De twee bewoners vragen om te bewijzen dat ik wel degelijk de kleinzoon van monsieur en madame Ruttens ben. Ze verdenken me ervan dat ik hen voorlieg en hier met andere bedoelingen ben. Terwijl ik tijdens het verhoor met een grote vanzelfsprekendheid hun vraagjes beantwoord, zie ik mezelf zitten en voel ik mijn eigen absurditeit aan. Jarenlang bestond dit huis en dit land in mijn hoofd echter dan het nu werkelijk is. Voor mij zie ik nu drie mannen staan met een zekere angst in hun ogen. Naar alle waarschijnlijkheid vermoeden ze dat die vreemde blanke man voor hen dit huis waar zij in leven terug wil opeisen. Het verhaal van mijn familiegeschiedenis in Congo, dat altijd als een wolk boven me zweefde, daalt plots in me neer. Omsingeld door het oude huis van mijn grootouders en drie argwanend kijkende Congolezen word ik geconfronteerd met de complexiteit van het leven als westerling in een land waar negenennegentig procent van de bevolking een andere huidskleur, cultuur, en levenstandaard heeft. Ik voel me gevangen in een sociaal web waar goede bedoelingen en achterdocht in voortdurend conflict met elkaar staan. Terwijl ik de drie mannen aankijk besef ik dat zowel zij als ik oog in oog staan met de verlangens en de daaraan gekoppelde tegenstrijdigheden die een leven hier als westerling met zich meebrengt. En neen, dat is niet slecht, ook dat creëert perspectief.
Even neem ik mijn tijd en laat ik een stilte vallen. Ik voel dat het op dit moment niet slecht is om woorden achterwege te laten, en de kracht van de stilte en het aanvoelen zijn werk te laten doen. Ik kijk de mannen aan, en zij kijken terug. In de uitwisselingen van de blikken tracht ik even te laten zien wat ik echt voel. Sympathie voor en verbondenheid met dit land, dit huis en de mensen die me omringen.

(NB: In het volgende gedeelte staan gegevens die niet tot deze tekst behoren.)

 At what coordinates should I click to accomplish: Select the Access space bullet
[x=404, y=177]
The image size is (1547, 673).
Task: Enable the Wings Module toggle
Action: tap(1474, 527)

Plots gaat één van de mannen het huis binnen en even later komt hij weer buiten met een foto in de hand. De stilte en onze blikken lijken hun werk te hebben gedaan. Ik zie hoe hij in zijn hand een foto van mijn grootouders houdt. Onze ogen ontmoeten elkaar en het lijkt of ik nu pas werkelijk de ingang van de tweede poort heb gevonden. We lachen even naar elkaar waarna hij zijn hand naar me uitsteekt en breed glimlachend zegt: 'soyez les bienvenues'.
Even later draai ik me om en zie ik eindelijk het uitzicht waarover mijn oma me jarenlang vertelde en waar ik als kind nachtenlang over droomde. Door de jaren heen is het zicht een beetje vertroebeld door de bomen die hoog rond de tuin zijn gegroeid. Maar tussen de bomen door zie ik het adembenemende beeld van Kinshasa en hoe verder de Congostroom als een gigantische levensader de Congolese jungle inglijdt. Ik voel dat het allemaal goed is terwijl de man, die nu het huis van mijn grootouders bewoont, en ik glimlachend naast elkaar staan. Samen piepen we door de bomen heen, beiden met hetzelfde verlangen. Het verlangen om diep vanbinnen die grote stroom van ons leven af te varen en de donkere onbekende hoekjes van dat bos te verkennen. Niet vergetend dat je soms twee poorten nodig hebt om ergens welkom geheten te zijn.